In the week before his passing I visited him for the last time. In spending time with him there were two things I remember clearly. The first - he asked me if I liked poetry. Not unusual with my English teaching background I suppose. He confided that he used to love to write poetry in his younger days. Not for anyone in particular but just because he enjoyed it. This was the side of him that I knew of but was not always obvious. The enjoyment for creative passions and pursuits. Often opera and music but also poetry. To honour him at the memorial I read this poem which I think is so apt for his love of sailing. It's called Crossing the Bar.
Sunset and evening star,
And one clear call for me!
And may there be no moaning of the bar,
When I put out to sea,
But such a tide as moving /seems asleep,
Too full for sound and foam,
When that which drew/ from out the boundless deep
Turns again home.
Twilight/ and evening bell,
And after that /the dark!
And may there be no sadness of farewell,
When I embark;
For tho' /from out our bourne of Time and Place
The flood may bear me far,
I hope to see my Pilot /face to face
When I have crost the bar.
The second thing I clearly remember is his mention of my impending marriage to my partner of sixteen years.

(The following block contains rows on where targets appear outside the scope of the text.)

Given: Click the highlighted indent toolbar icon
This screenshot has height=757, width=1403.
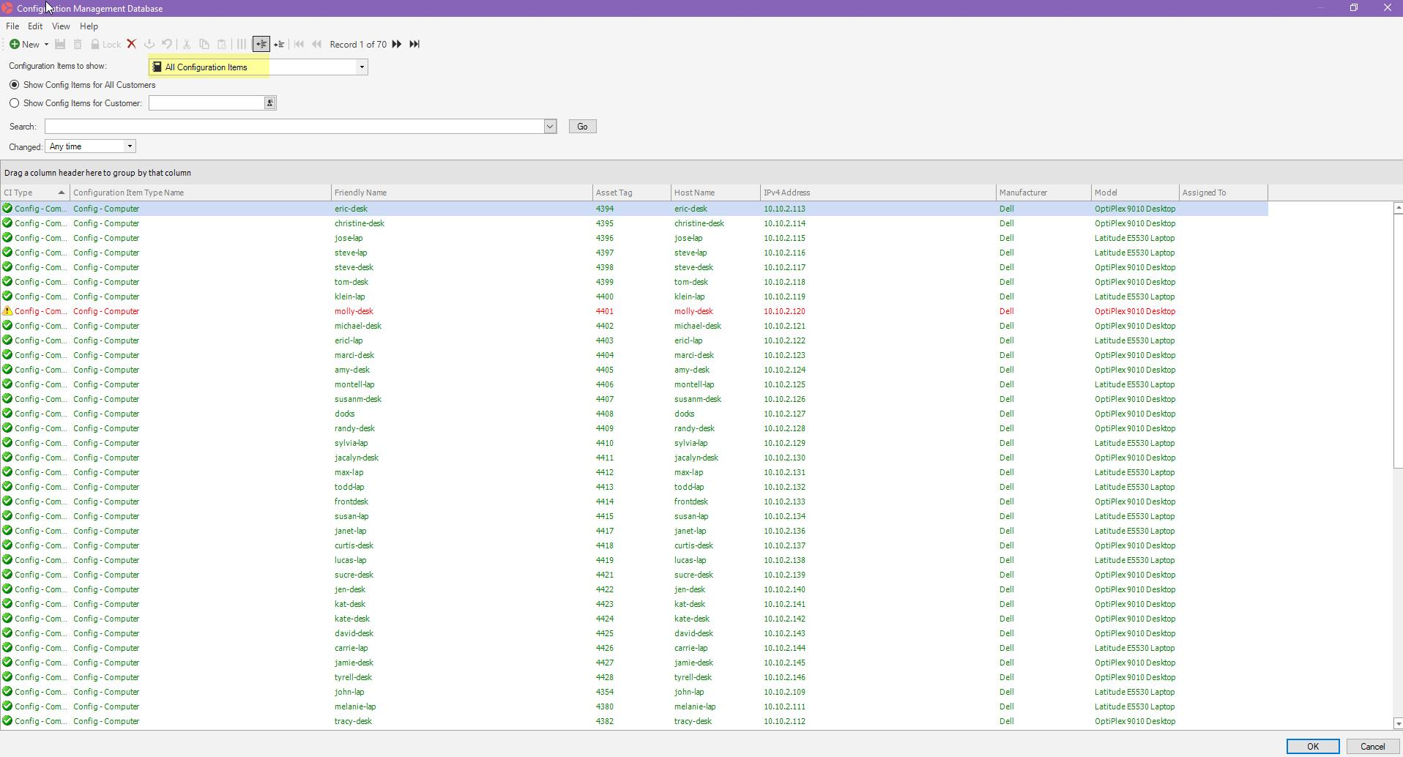Looking at the screenshot, I should tap(261, 45).
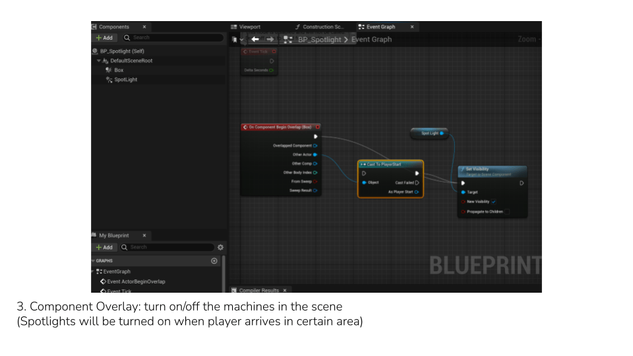The image size is (633, 356).
Task: Collapse the DefaultSceneRoot tree item
Action: [98, 61]
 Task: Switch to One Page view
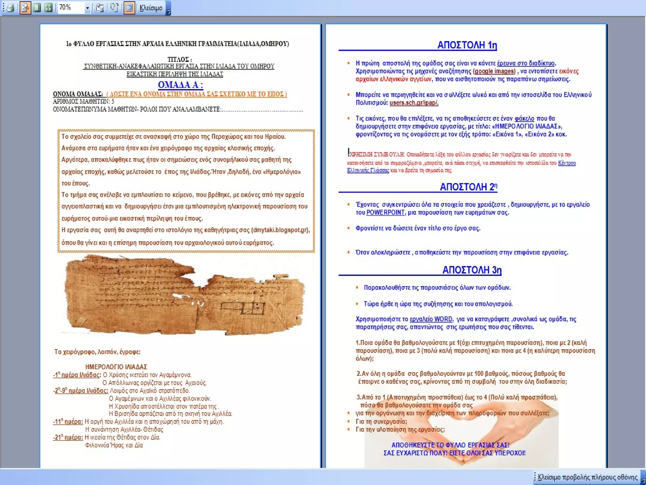click(x=37, y=8)
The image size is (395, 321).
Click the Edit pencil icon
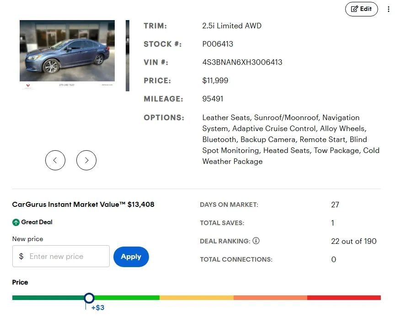[355, 9]
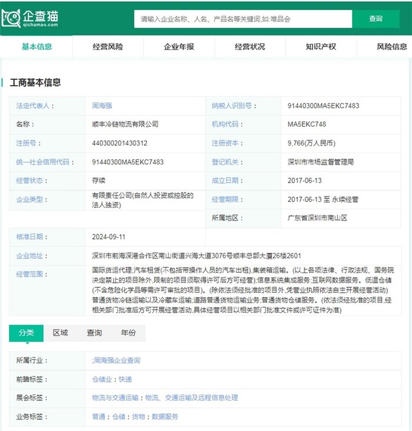The image size is (412, 431).
Task: Switch to the 基本信息 tab
Action: 36,47
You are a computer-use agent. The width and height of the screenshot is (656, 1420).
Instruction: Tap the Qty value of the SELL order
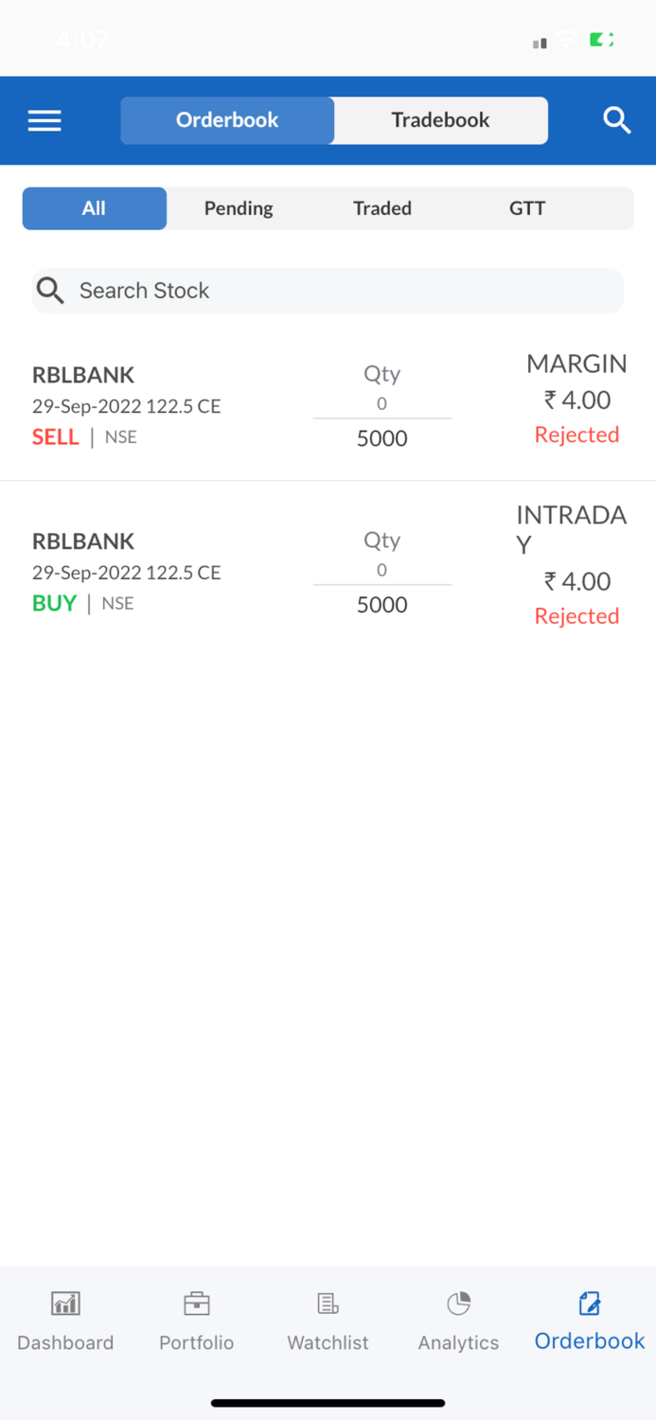tap(381, 437)
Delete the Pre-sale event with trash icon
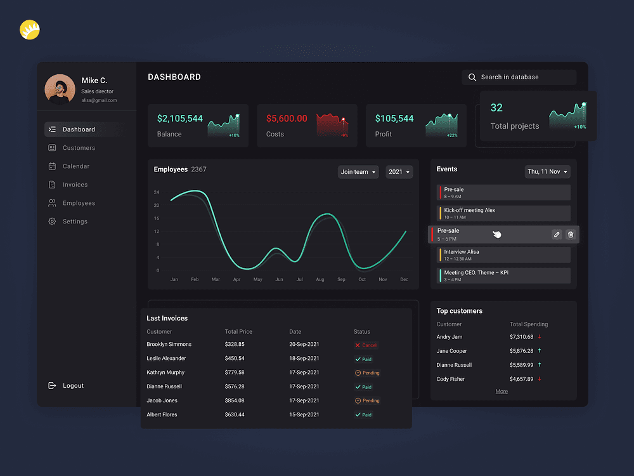Viewport: 634px width, 476px height. (x=571, y=235)
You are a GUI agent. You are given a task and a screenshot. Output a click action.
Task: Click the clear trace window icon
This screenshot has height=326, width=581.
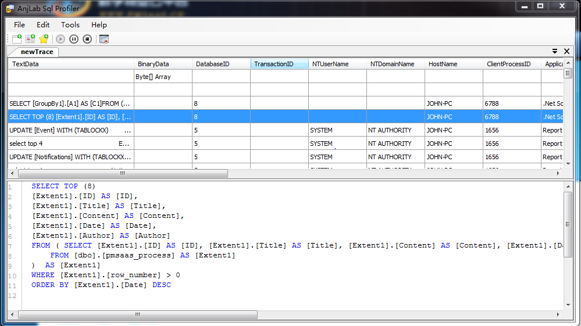click(x=104, y=39)
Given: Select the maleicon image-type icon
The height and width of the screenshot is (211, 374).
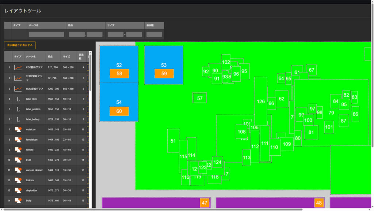Looking at the screenshot, I should 18,129.
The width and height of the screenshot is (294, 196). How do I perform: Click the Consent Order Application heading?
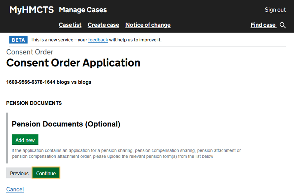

You see, with him so unwell we decided to postpone the wedding but I couldn't bring myself to tell him. I knew he would be displeased that his failing health would bring about such a delay. However, he had always put everyone else first and now I wanted to respect him and the families need to be with him.
He wanted to know if I thought anything would be different once we were married.
I scoffed.After sixteen years, I don't think so!
He laughed. Of course he thought it would change me, change us. That's one of the things I loved about him. His ability to challenge my thinking, make me think.
On the 6th of July I married my best friend and soul mate. Granddad told me on that final visit he was so pleased that we were getting married. That Jeffrey was such a good man. It broke my heart when he passed the following week and I didn't get to share the joy of our wedding. To honour his memory on our wedding day my husband carried the handkerchief he had when he married my grandmother. We remembered him when we were using it during the ceremony and it came in very handy when we both cried during our vows. Jeffrey paid tribute to his memory in his speech, an amazing man that we all felt so grateful to have had in our lives and how much we missed him.
Well my darling Grandfather, I hate to admit it but I think you were right. I was not prepared for the new depths of love and commitment I feel for this man that you gave your approval of. So wherever you are and when we meet again in this life or the next I wanted you to know, you were right!